**WHAT YOU NEED TO DO**
Retype, word for word, each line between the lines holding "Lidé (622, 156)" and "Rozhlasový poplatek (823, 2301)", inclusive, and leave the rest of the data alone.

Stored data
______

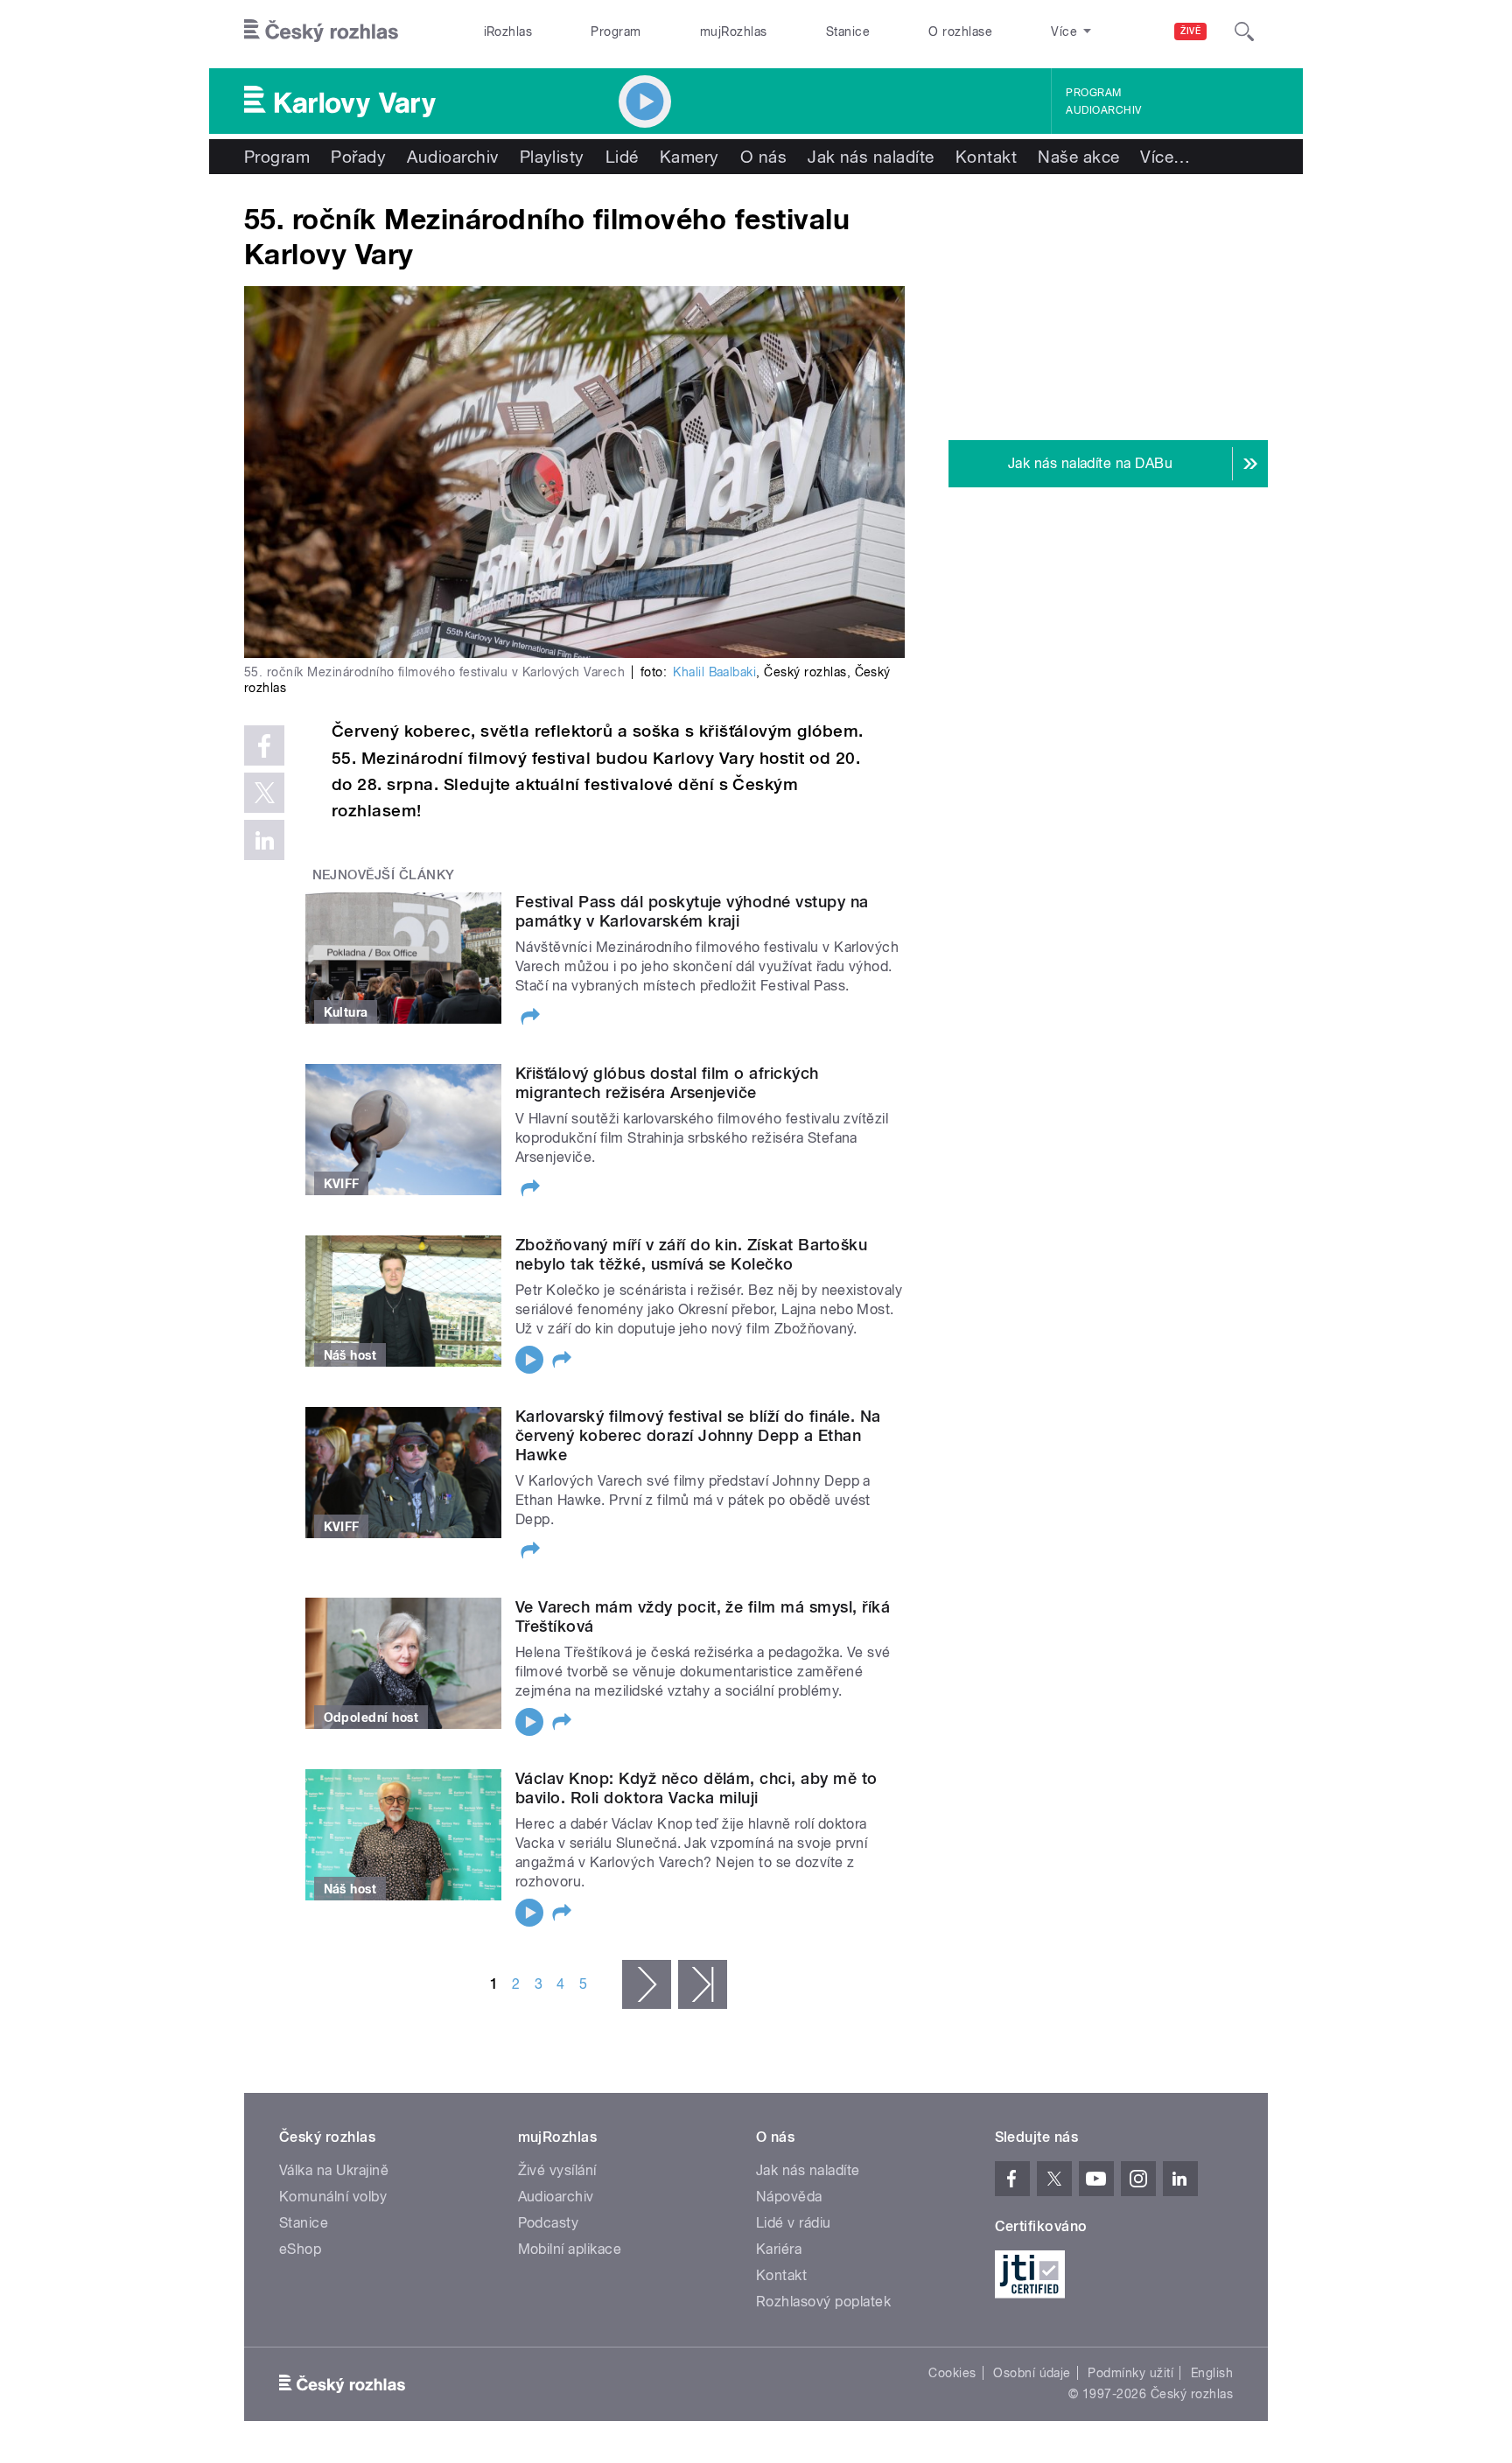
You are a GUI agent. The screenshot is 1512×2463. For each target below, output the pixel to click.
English (1212, 2373)
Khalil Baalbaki (714, 672)
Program (615, 31)
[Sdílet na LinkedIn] (264, 840)
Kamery (689, 156)
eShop (300, 2249)
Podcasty (548, 2223)
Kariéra (779, 2249)
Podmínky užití (1130, 2373)
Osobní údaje (1032, 2373)
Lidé (622, 156)
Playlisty (552, 156)
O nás (763, 156)
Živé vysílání (557, 2170)
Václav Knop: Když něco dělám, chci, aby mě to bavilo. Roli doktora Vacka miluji (696, 1788)
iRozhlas (508, 31)
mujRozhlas (733, 31)
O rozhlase (960, 31)
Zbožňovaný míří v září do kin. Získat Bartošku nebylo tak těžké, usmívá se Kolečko (691, 1254)
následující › (646, 1984)
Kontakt (986, 156)
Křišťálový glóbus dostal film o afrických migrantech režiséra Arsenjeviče (667, 1083)
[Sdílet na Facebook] (264, 745)
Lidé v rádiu (793, 2223)
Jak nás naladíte (871, 156)
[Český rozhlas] (321, 31)
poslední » (702, 1984)
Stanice (848, 31)
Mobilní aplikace (570, 2249)
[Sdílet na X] (264, 793)
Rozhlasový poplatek (823, 2301)
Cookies (952, 2373)
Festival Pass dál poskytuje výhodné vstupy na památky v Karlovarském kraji (692, 911)
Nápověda (789, 2196)
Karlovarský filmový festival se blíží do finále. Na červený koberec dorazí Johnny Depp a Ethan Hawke (697, 1435)
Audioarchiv (1103, 110)
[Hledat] (1244, 31)
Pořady (358, 156)
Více (1165, 156)
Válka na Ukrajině (333, 2170)
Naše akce (1078, 156)
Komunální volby (333, 2196)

______

**WRITTEN SOLUTION**
Lidé (622, 156)
Playlisty (552, 156)
O nás (763, 156)
Živé vysílání (557, 2170)
Václav Knop: Když něco dělám, chci, aby mě to bavilo. Roli doktora Vacka miluji (696, 1788)
iRozhlas (508, 31)
mujRozhlas (733, 31)
O rozhlase (960, 31)
Zbožňovaný míří v září do kin. Získat Bartošku nebylo tak těžké, usmívá se Kolečko (691, 1254)
následující › (646, 1984)
Kontakt (986, 156)
Křišťálový glóbus dostal film o afrických migrantech režiséra Arsenjeviče (667, 1083)
[Sdílet na Facebook] (264, 745)
Lidé v rádiu (793, 2223)
Jak nás naladíte (871, 156)
[Český rozhlas] (321, 31)
poslední » (702, 1984)
Stanice (848, 31)
Mobilní aplikace (570, 2249)
[Sdílet na X] (264, 793)
Rozhlasový poplatek (823, 2301)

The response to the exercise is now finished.